This report provides an overview of industrial wastewater policy in China, specifically analysing opportunities for EU SMEs in two of the key regions in China, namely Shandong province and Sichuan province.
Generally, no policy barriers are preventing EU SMEs from entering the Chinese wastewater treatment market. However, the establishment of a joint venture (“JV”) with Chinese distributors, or of a wholly foreign-owned enterprise (“WFOE”), must follow several procedures and policies, which are more time-consuming and comprehensive in scope to adhere to than is establishing a Chinese company.
Like all international companies, EU SMEs should have patience and resources when adapting to Chinese culture, laws, and political situation.
The PPP model has developed over many years in China and is highly recommended by the Chinese government. EU SMEs have the chance to get involved in the construction and operation of infrastructure projects related to wastewater treatment, with the precondition that they co-operate with reliable Chinese partners. Nevertheless, it is not yet mature, and EU SMEs need to prepare comprehensive risk management strategies that cover, amongst others, legal and governmental issues before entering the Chinese PPP market.
Promoted by the national subsidy policies, investment in the Chinese environmental protection industry is undergoing rapid growth, such as “black-odorous water” treatment and “sponge city” construction. Besides, the development of Zero Liquid Discharge (ZLD) is another trend that demonstrates the size, diversity, and evolving nature of the market for wastewater treatment in China.
The difference between the quality of technology and management seen in Chinese companies and in EU SMEs is shrinking. In the past, these were areas where EU SMEs held advantages in the China market, yet that is now becoming less common. Considering this, the competitive advantages of EU SMEs are reducing.
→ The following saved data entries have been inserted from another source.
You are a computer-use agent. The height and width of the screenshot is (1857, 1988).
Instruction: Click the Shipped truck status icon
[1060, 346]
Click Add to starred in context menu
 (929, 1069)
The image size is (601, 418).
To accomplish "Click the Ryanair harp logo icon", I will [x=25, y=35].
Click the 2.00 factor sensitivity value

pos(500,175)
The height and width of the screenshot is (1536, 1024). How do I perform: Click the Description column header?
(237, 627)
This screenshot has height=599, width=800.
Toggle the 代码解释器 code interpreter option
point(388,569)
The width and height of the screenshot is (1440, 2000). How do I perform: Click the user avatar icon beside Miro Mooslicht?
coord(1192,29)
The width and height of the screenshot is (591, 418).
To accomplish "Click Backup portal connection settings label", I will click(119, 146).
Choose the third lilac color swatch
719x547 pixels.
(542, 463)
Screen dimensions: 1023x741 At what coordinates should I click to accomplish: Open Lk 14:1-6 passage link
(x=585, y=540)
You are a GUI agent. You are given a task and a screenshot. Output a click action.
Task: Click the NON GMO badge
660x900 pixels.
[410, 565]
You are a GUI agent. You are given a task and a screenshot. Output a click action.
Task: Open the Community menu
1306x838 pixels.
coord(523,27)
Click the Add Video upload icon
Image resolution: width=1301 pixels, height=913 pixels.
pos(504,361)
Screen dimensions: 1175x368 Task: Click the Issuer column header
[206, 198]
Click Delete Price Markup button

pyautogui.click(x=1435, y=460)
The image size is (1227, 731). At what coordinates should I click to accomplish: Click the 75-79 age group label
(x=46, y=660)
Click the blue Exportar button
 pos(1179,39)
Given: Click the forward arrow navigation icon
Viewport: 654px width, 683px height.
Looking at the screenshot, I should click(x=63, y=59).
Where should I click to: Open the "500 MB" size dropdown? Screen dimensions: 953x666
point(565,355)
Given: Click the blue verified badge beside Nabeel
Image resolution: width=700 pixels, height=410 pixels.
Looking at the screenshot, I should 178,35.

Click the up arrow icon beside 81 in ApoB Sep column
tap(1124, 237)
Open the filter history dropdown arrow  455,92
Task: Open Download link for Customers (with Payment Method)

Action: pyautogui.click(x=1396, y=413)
A certain amount of investment is required for EU SMEs to penetrate the market in China, and this will directly affect their development strategies. EU SME decision-makers need to decide whether they are willing, and whether it is affordable, to make this investment, and how much support they will receive from employees and other stakeholders.
In fact, identifying the right partners and establishing good relationship with key stakeholders, as well as deeply analyzing the market, identifying the most suitable exhibitions to attend and choosing a suitable marketing strategy are only some of the key factors to be taken into account when deciding to enter the Chinese market.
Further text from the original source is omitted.